Ongoing criminal justice reforms at the state and local levels that “get smarter” on crime, such as changing sentencing and parole practices, abandoning mandatory minimum sentences and creating incentives to redefine the use of state prison systems, and then using budgetary savings from these efforts to further invest in crime preventing activities such as diversion programs, community drug courts, or the hiring of more (community) police (as my colleague Steven Raphael and I have advocated), will continue to put downward pressure on already falling crime rates in tough neighborhoods.[5] This combined with an increase in ex-offender rehabilitation and training programs will begin to add employable (mostly) young men to neighborhoods destabilized in the past by draconian incarceration policies.

Finally, these efforts combined with smart, strategic public investments in extremely poor areas such as public hospitals, libraries, light rail routes and other public transit options, to name a few, could begin to add value and attract employer interest, especially in those areas that are proximate to centers of economic and creative activity.  Doing so would require electing forward thinking public officials who see public expenditures as investments.    

Combined, these activities could raise the location profile of areas characterized by compounded deprivation and attract businesses.  However, low and mixed income housing investments must be part of that policy mix to insure limiting harmful impacts of gentrification, and doing so would require local government to be smart about incentivizing infill development and relaxing outdated zoning codes that restrict repurposing of existing older commercial structures for residential development.

 

[1] See, for example, Elizabeth Kneebone, 2013, The Growing Distance Between People and Jobs, The Brookings Institution, Metropolitan Policy Program, Washington, DC; Steven Raphael and Michael A. Stoll, 2010, 2010, Job Sprawl and the Suburbanization of Poverty, The Brookings Institution, Metropolitan Policy Program, Washington DC; and Michael A. Stoll, 2006, “Job Sprawl, Spatial Mismatch and Black Employment Disadvantage,” Journal of Policy Analysis and Management, 25(4): 827-854.
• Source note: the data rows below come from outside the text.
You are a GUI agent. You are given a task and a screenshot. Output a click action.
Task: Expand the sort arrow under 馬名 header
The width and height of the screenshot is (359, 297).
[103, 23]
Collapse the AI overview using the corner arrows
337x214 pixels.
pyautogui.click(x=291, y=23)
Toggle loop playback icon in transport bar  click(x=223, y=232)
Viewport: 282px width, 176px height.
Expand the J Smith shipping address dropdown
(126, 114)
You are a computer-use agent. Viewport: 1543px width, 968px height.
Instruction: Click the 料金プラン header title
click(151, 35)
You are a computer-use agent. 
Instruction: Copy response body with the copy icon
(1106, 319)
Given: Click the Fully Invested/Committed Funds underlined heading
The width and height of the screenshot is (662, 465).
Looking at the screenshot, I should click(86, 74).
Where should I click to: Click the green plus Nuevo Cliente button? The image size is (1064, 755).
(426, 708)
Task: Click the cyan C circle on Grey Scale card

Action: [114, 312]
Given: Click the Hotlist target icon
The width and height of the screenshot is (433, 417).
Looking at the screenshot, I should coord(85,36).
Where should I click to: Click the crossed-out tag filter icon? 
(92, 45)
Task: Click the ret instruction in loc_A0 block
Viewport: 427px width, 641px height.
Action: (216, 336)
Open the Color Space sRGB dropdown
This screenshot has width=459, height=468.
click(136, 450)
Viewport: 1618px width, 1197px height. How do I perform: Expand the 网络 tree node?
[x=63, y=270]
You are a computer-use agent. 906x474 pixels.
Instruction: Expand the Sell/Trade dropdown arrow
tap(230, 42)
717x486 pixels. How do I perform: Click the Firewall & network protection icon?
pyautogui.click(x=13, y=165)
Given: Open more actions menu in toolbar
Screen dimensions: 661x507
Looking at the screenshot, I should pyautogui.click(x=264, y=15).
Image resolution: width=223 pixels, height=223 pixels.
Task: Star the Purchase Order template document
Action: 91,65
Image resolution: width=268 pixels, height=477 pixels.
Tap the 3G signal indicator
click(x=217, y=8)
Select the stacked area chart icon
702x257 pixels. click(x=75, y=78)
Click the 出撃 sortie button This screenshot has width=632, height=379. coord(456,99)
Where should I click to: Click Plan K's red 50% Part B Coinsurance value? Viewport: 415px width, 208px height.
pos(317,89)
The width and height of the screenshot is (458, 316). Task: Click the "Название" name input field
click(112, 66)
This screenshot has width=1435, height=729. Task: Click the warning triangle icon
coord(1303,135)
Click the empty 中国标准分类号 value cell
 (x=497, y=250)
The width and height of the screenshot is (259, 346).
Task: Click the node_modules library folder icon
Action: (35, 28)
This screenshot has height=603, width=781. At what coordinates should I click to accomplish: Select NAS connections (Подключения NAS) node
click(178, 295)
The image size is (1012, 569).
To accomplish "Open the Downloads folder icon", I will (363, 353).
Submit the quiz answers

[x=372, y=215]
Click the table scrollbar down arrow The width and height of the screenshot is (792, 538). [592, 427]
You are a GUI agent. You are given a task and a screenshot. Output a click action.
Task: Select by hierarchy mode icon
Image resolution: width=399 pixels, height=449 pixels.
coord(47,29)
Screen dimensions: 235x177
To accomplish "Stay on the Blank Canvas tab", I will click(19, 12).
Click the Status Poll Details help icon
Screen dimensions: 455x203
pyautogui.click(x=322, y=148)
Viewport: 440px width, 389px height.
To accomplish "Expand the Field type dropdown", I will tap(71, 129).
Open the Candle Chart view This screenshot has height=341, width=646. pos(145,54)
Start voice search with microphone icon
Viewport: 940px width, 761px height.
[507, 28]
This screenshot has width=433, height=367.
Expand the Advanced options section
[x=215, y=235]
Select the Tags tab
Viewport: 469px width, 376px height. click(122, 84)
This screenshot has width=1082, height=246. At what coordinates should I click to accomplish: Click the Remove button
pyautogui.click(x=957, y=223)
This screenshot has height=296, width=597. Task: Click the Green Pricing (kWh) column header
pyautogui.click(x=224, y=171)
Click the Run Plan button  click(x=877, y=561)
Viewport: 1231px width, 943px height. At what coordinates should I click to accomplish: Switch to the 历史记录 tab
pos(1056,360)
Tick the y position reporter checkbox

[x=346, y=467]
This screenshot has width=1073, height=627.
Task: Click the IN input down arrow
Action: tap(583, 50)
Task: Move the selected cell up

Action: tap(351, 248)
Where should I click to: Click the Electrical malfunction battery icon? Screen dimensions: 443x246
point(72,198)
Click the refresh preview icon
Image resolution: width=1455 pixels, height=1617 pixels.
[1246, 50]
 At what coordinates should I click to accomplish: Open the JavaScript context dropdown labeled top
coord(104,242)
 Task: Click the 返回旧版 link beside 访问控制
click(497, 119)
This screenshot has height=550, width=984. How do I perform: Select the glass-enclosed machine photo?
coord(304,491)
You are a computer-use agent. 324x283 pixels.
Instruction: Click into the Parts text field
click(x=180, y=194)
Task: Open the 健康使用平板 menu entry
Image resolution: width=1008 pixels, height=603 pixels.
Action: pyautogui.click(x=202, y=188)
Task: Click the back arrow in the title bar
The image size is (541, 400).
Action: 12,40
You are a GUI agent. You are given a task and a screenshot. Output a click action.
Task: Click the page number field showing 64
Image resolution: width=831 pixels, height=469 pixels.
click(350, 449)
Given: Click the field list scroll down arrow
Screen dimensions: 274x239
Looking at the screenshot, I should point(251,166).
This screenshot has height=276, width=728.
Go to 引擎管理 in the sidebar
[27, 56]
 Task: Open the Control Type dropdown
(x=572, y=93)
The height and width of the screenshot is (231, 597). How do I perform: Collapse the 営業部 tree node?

[2] One reason for the disappointing employment effects is that many MTO participants moved to areas not very dissimilar from their old neighborhoods.  See John Quigley and Steven Raphael, 2008, “Neighborhoods, Economic Self-Sufficiency, and the MTO Program” in Gary Burtless and Janet Rothenberg Pack (eds.), The Brookings-Wharton Papers on Urban Economic Affairs, The Brookings Institution, Washington DC.

[3]See, David E. Dowall, “An evaluation of California’s Enterprise Zone Programs,” Economic Development Quarterly, November 1996, v10(no. 4): 352-368.

[4]See the Reno Gazette-Journal, “Inside Nevada's $1.25 billion Tesla tax deal,” September 16, 2014, http://www.rgj.com/story/news/2014/09/04/nevada-strikes-billion-tax-break-deal-tesla/15096777/ , accessed on July 10, 2015.

[5]See Steven Raphael and Michael A. Stoll, 2014, A New Approach to Reducing Incarceration While Maintaining Low Rates of Crime, The Brookings Institution, Hamilton Project Report, Washington, DC.

Michael Stoll is a Professor in the School of Public Affairs, and Associate Director of the Center for the Study of Urban Poverty, at the University of California, Los Angeles (UCLA).